At the level of excentric positionality, the self relates to the circumstance that it relates to the environment in this manner. “It stands at the center of its standing” (Plessner 1928/forthcoming: 290). Plessner means here that a self on the one hand experiences its environment and experiences itself as hungry or feels its emerging impulses, and on the other hand refers to the circumstance that it experiences its hunger, that it feels its own impulses. At the level of excentric positionality, a self can relate to the circumstance that it lives from out of its own center. “This satisfies the condition that the center of positionality be at a distance from itself; set apart from itself, it makes possible the total reflexivity of the living system” (Plessner 1928/forthcoming: 290). The self remains at the center of the particular execution of that moment and is at the same time in the present execution “excentrically” set outside of itself. The excentric self is thus also “the subject-pole that can no longer be objectified or put into the object position” (Plessner 1928/forthcoming: 290). Plessner describes this as the “I” (Plessner 1928/forthcoming: 290). The non-objectifiable I is not an additional subject pole, but rather refers to the circumstance that the self is at a distance from itself as the executing center. The excentric self is marked by a division in its execution, which does not however mean that there are two distinguishable unities. Hence Plessner avoids a doubling of the subject core.

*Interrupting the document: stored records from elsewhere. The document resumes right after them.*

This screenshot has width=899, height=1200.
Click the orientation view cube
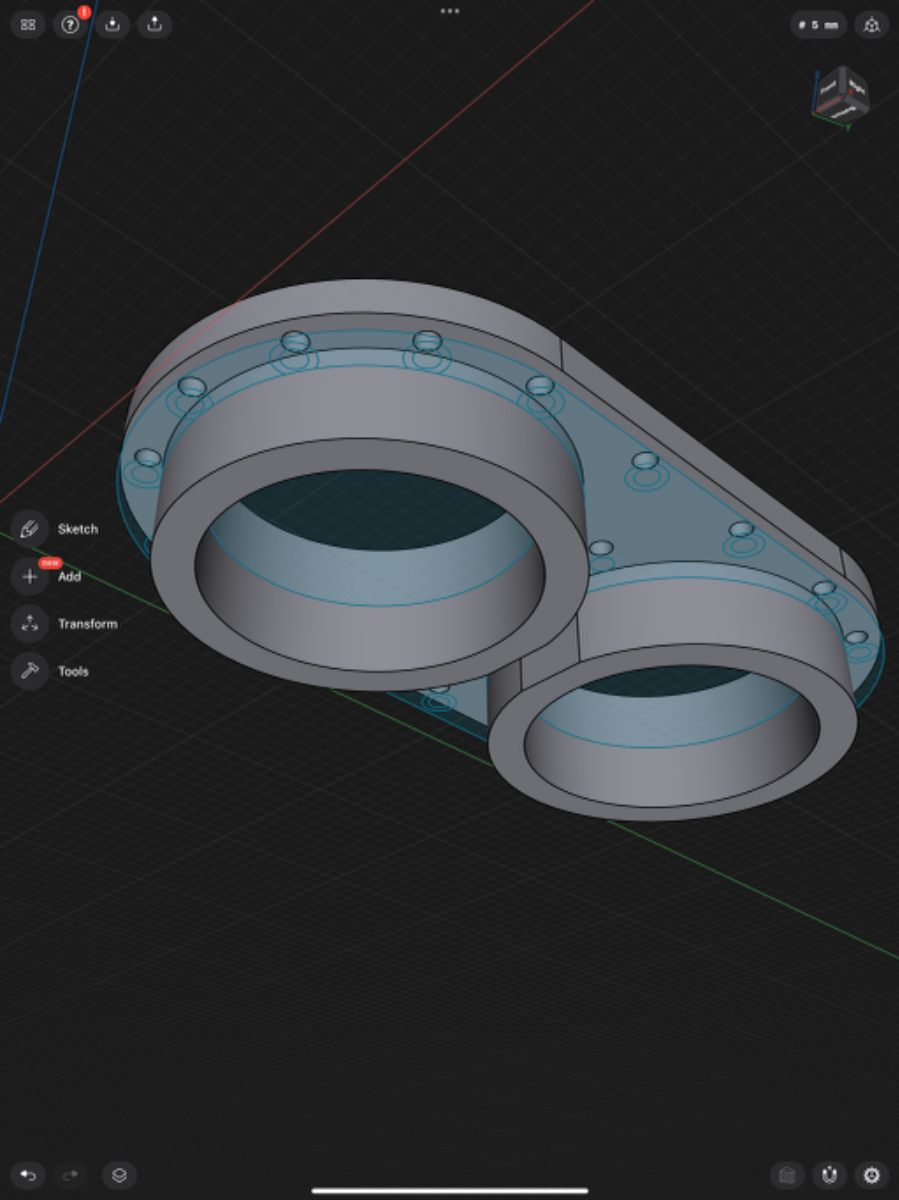(840, 95)
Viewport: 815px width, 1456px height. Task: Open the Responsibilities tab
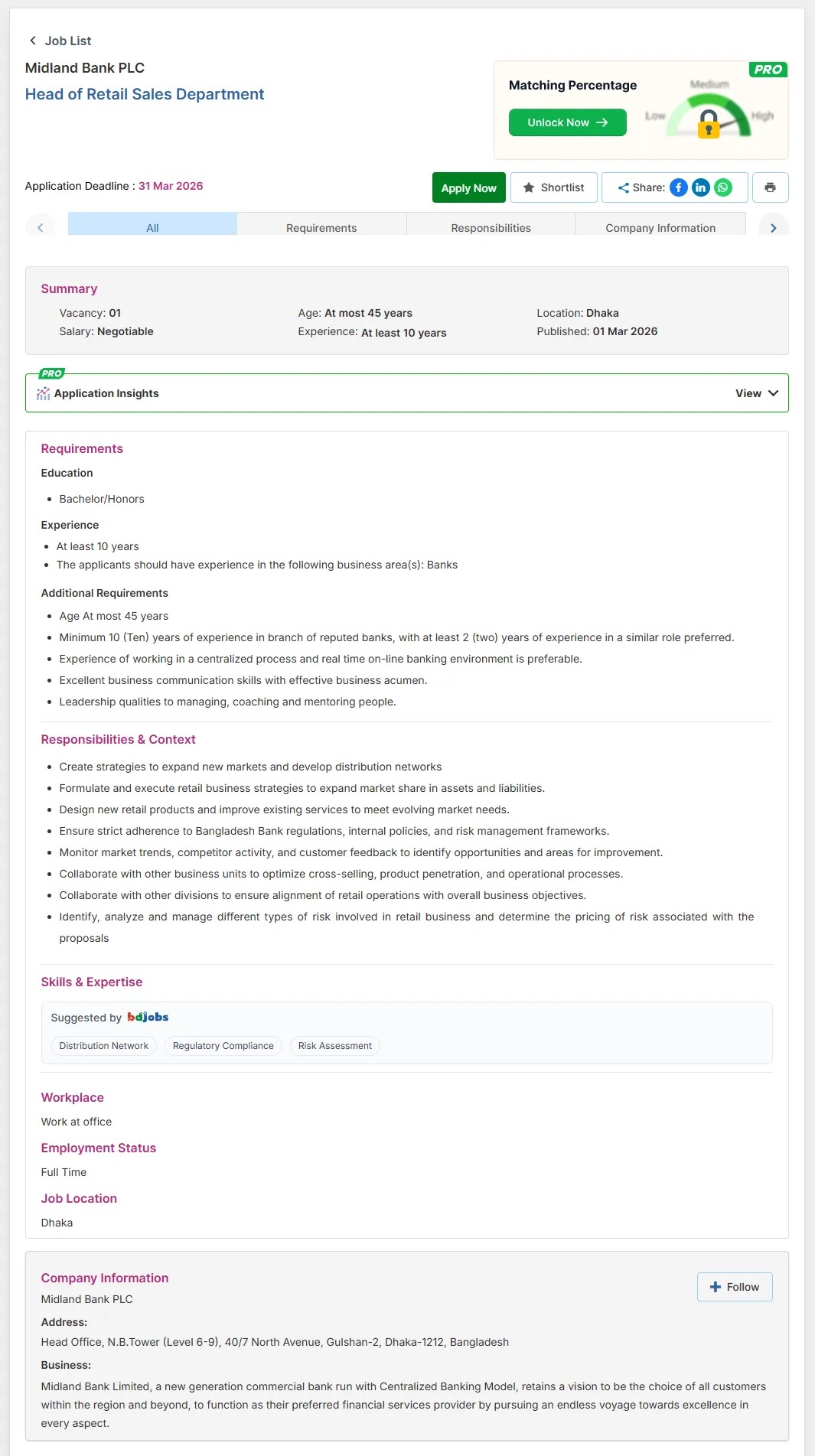(x=491, y=227)
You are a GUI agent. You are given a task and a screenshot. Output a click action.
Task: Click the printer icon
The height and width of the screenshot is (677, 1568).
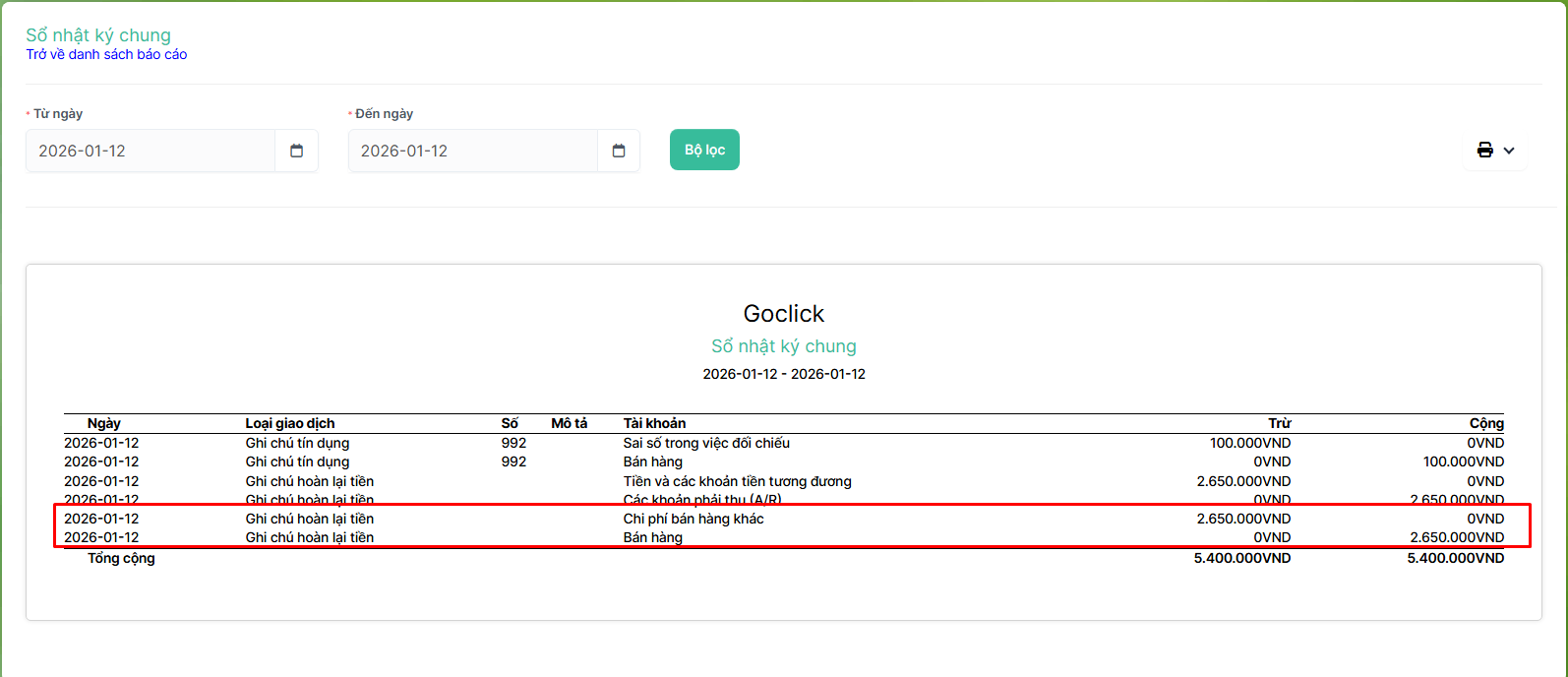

Insofar as the excentric self is at a distance from itself, it is the execution of its current spatiotemporal relations that the self is developing here and now and at the same time it is set apart from the spatiotemporal determinations of these executions and thus spatiotemporally undetermined. “As the I that makes possible the full return of the living system to itself, the human is no longer in the here/now but ‘behind’ it, behind himself, without place, in nothingness…” (Plessner 1928/forthcoming: 292). This formulation shows that the environmental relation of excentric positionality is characterized not just by reflexivity but also and equally originally by negativity (Henkel 2016; Krüger 2013: 141). As I, the living subject is at a distance from itself as the center from which it lives. For this reason, as I it is not determined by present connections to the past and the future. Insofar as the I is not determined by the spatiotemporal relations of the current execution of life, it stands in nothingness. “Nothing” here means that there is no positively determinable place that the I could inhabit. The I does not stand in a different place next to itself, rather it relates to itself from a not-place. Insofar as the I stands placeless in nothingness, it becomes questionable to itself and thus becomes a task to be fulfilled (Krüger 2013: 140f.). The solution consists in creating artificial forms of living life.

Deduction of the Outer World, Inner World and Shared-World

The reflexive deduction of excentric positionality, starting from the focus on the I, culminates in the statement: “the living thing is body, is in its body (as inner life or psyche), and outside its body as the point of view from which it is both. An individual characterized positionally by this threefold structure is called a person” (Plessner 1928/forthcoming: 293—emphasis in the original). This structure is then differentiated further in the distinction between outer world, inner world, and shared world. As body, the living creature is a thing among things in the outer world, just as in the body the living creature forms an inner world, and the point of view from which it is both is then described as shared world (Plessner 1928/forthcoming: 293).

For the outer and inner worlds, Plessner begins by naming the structural features of centric positionality and showing for one particular aspect what consequences ensue when we move from centric to excentric positionality in accordance with the principle of reflexive deduction. This approach is not maintained for the shared world; Plessner does not name any aspect of centric positionality that would become questionable in any specific way in the transition to excentric positionality. It seems rather that the shared world is generated by the reflexivity of excentric positionality. For only with the reflexivity of excentric positionality does the necessity arise for an I to set itself in relation to the I of others. Excentric positionality enables the human “to experiment with laying claim to the timelessness and placelessness of his own position (by virtue of which he is human), for himself and for every other being, even those that are entirely alien to him” (Plessner 1928/forthcoming: 300).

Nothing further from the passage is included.